The existential brand crisis that saw Sonos go into co-opetition with Amazon and Google

Wireless speaker company's VP of marketing reveals the existential crisis that saw the business overhaul its go-to-market strategy and seek out partnerships with the digital tech behemoths that could crush it

Pete Pederson
Pete Pederson

Listening to customers

Even as its harnessing data on its customers, Sonos has to be mindful of how it uses these insights in product innovation, marketing and design. Pederson stresses the company’s commitment to not monetising customer data.

“We have loads of data because it’s a system that reports back to the mothership, but we use it to improve the experience,” he says, noting key data sets include listening hours, engagement rates, and which rooms speakers are situated in, as well as how consumer name their speakers.

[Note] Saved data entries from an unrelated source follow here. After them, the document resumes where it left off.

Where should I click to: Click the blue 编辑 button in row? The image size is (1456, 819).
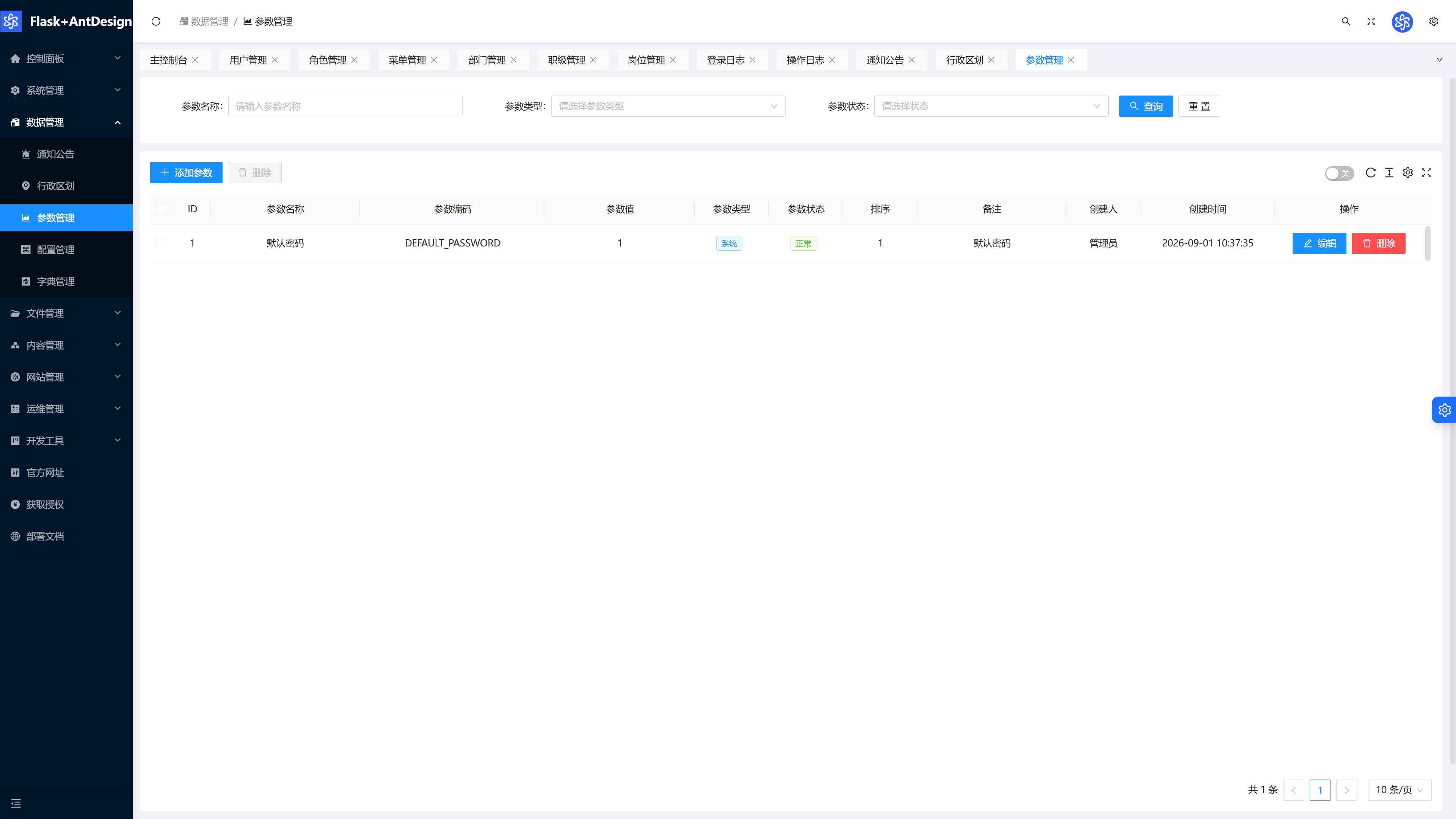pyautogui.click(x=1319, y=243)
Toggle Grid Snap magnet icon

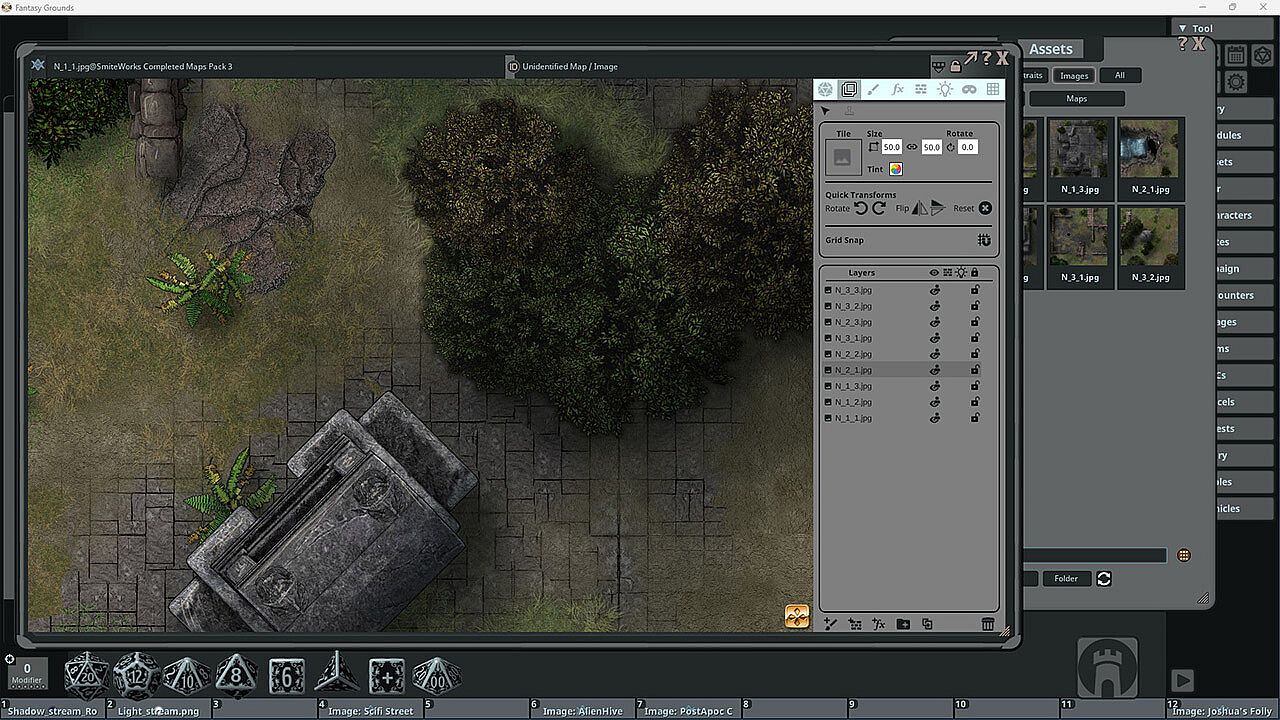click(x=984, y=240)
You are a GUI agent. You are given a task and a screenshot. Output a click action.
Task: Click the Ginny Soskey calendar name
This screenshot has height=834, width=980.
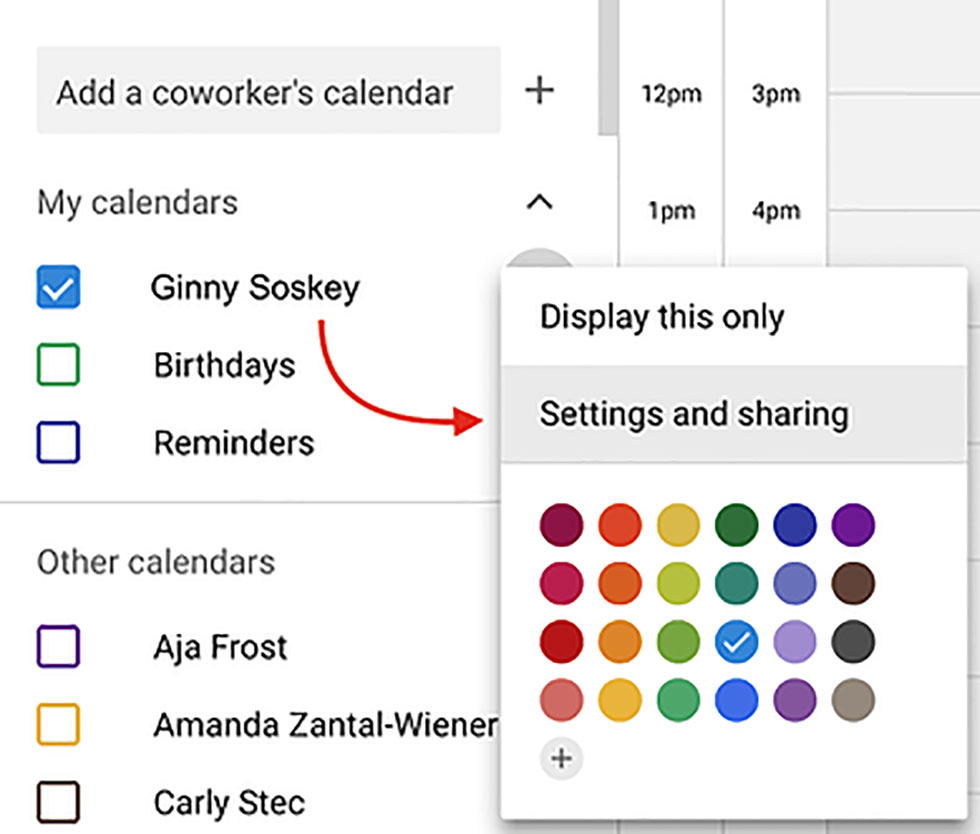255,288
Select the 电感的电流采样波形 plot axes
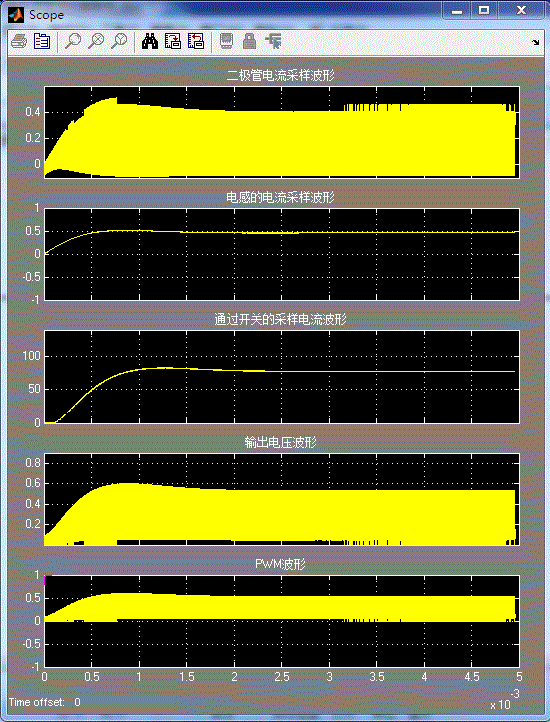This screenshot has height=722, width=550. click(x=282, y=254)
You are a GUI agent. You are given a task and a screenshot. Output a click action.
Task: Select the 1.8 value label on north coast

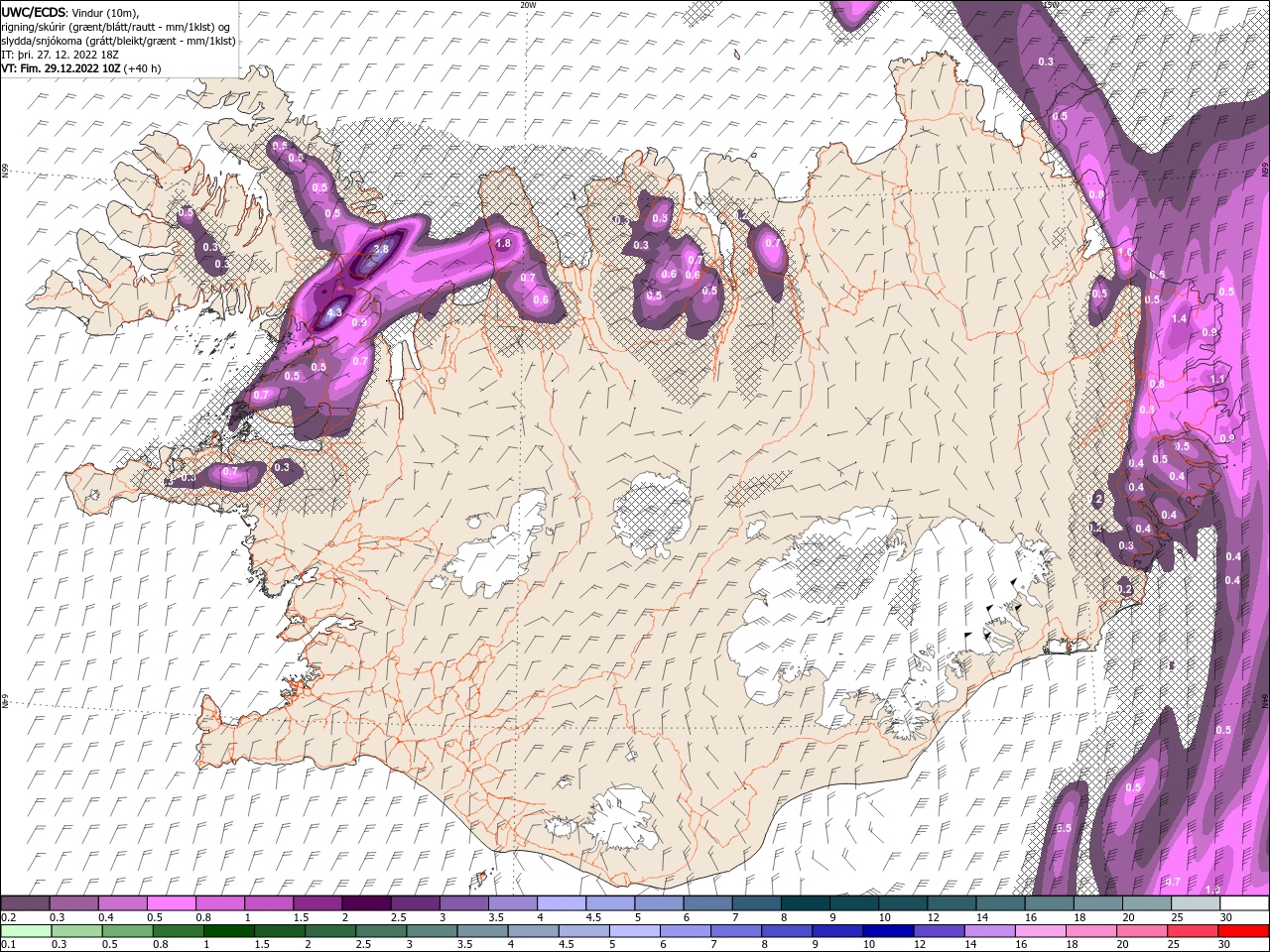pyautogui.click(x=503, y=243)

In one instance, a rise in speakers being registered as ‘bathroom’ led Sonos to create a humidity resistant product better fit for purpose. More recently, the company changed the user experience interface in its customer app because it found users were not getting to music fast enough.

“One of our key KPIs is speed to music. We just want you to listen to great sounding music and try to eliminate any friction slowing down someone’s ability to get music in their house,” Pederson says. “That’s why voice is so important – if you utter it and you’re listening to the music right away, that’s ideal. So we made changes to the UX in order to speed up access to music.

“From a CRM point of view, our customers are incredibly loyal and vocal… We consistently see word-of-mouth from a Sonos owner as the number one purchase driver. We listen to feedback quickly, obsess over it and make changes to product, services and app based on it.  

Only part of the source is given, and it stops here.